Mukjizat, Karamah, I'anat dan Ihânat

Mukjizat adalah suatu peristiwa ajaib yang disertai dengan penantangan dalam rangka menetapkan posisi kenabian, sisi penantangan inilah yang menjadikannya berbeda secara substansial dengan peristiwa-peristiwa lain yang juga ajaib. Jika suatu peristiwa ajaib terjadi karena pengaruh sebuah kehendak dari jiwa suci seorang wali Tuhan maka kejadian ini dinamakan karamah, tapi kalau sesuatu terjadi karena efek terkabulnya doa seorang hamba sholeh maka disebut i'ânat. Timbulnya suatu peristiwa aneh dan ajaib karena faktor-faktor, sebab-sebab dan perantara-perantara yang bisa diperoleh dari proses belajar, hal demikian ini disebut sihir, jika sihir ini digunakan untuk melegitimasi kepalsuan kenabiannya maka ia dinamakan ihânat, seperti peristiwa Musailamah yang mengaku seorang nabi setelah nabi Islam dimana "keajaiban" yang ditampilkannya adalah menjatuhkan air ludahnya ke dalam sumur sehingga air sumur menjadi bertambah, tapi air sumur yang bertambah itu kemudian menjadi kering, keringnya air sumur tersebut merupakan sesuatu yang berlawanan dengan hakikat penantangannya (air sumur yang tadinya bertambah tak semestinya mengering). Realitas tersebut tidak sesuai dengan hakikat penantangannya, maka dari itu, peristiwa ajaib yang ditampilkannya tak dapat dikategorikan kedalam bentuk mukjizat dan berujung pada penyingkapan kebohongan akan kenabiannya.

Kekhususan mukjizat adalah karena memanfaatkan kekuatan mutlak Tuhan atau dengan ungkapan lain, mukjizat adalah sejenis peristiwa ajaib yang memunculkan secara nyata kekuasaan Tuhan dan nabi yang sebagai perantara lahirnya peristiwa tersebut membawa pesan suci dari Sang Pencipta. Selain peristiwa tersebut yang memang sangat ajaib, hakikat risalah nabi itu sendiri juga tergolong hal yang aneh dan istimewa serta tak dibatasi oleh ruang dan waktu dan para nabi juga menganggap bahwa peristiwa yang terjadi itu bersifat aneh, ajaib dan luar biasa. Di balik kejadian aneh tersebut nampak nyata kekuasaan dan kekuatan mutlak Tuhan sehingga dengan ini tertegaskan hubungan khusus seseorang dengan Tuhannya dan juga sebagai bukti riil tentang kenabiannya.

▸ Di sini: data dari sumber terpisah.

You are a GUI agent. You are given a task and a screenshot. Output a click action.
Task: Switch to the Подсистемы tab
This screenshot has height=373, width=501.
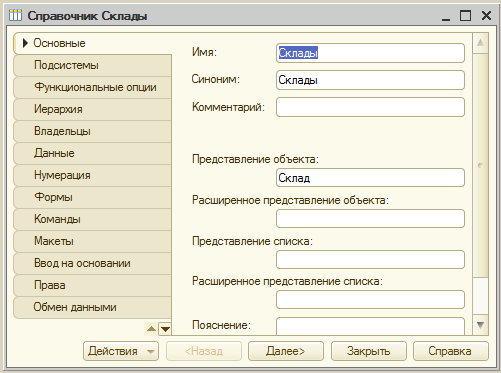tap(92, 65)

Mukjizat karena merupakan peristiwa yang secara langsung mengandung tanda kekuasaan dan kekuatan mutlak Tuhan maka tak dapat tertandingi dan teratasi oleh siapapun, dan inilah rahasia dimensi penantangan yang menyertai setiap mukjizat seluruh nabi.


Probabilitas Mukjizat

Mungkinkah mukjizat itu terwujud? Apakah Tuhan terkadang menampakkan mukjizat dalam tatanan alam semesta? Probabilitas mukjizat dihadapkan dengan dua masalah: Pertama, anggapan bahwa mukjizat itu adalah perubahan hukum alam. Dalam masalah ini ada dua bentuk pertanyaan yang dapat diungkapkan: 1. Apakah mukjizat, dengan pengertian perubahan hukum alam, secara makna tidak saling berkontradiksi? 2. Apakah mungkin secara ilmiah terjadi perubahan hukum alam oleh faktor-faktor supra natural? Apakah ilmu dapat memahami mukjizat yang pernah terjadi? Dan kedua, bagaimana menyelaraskan antara mukjizat dan hukum kausalitas ? Di bawah ini, kami akan uraikan dan jelaskan secara terperinci jawaban-jawaban dari masalah-masalah tersebut.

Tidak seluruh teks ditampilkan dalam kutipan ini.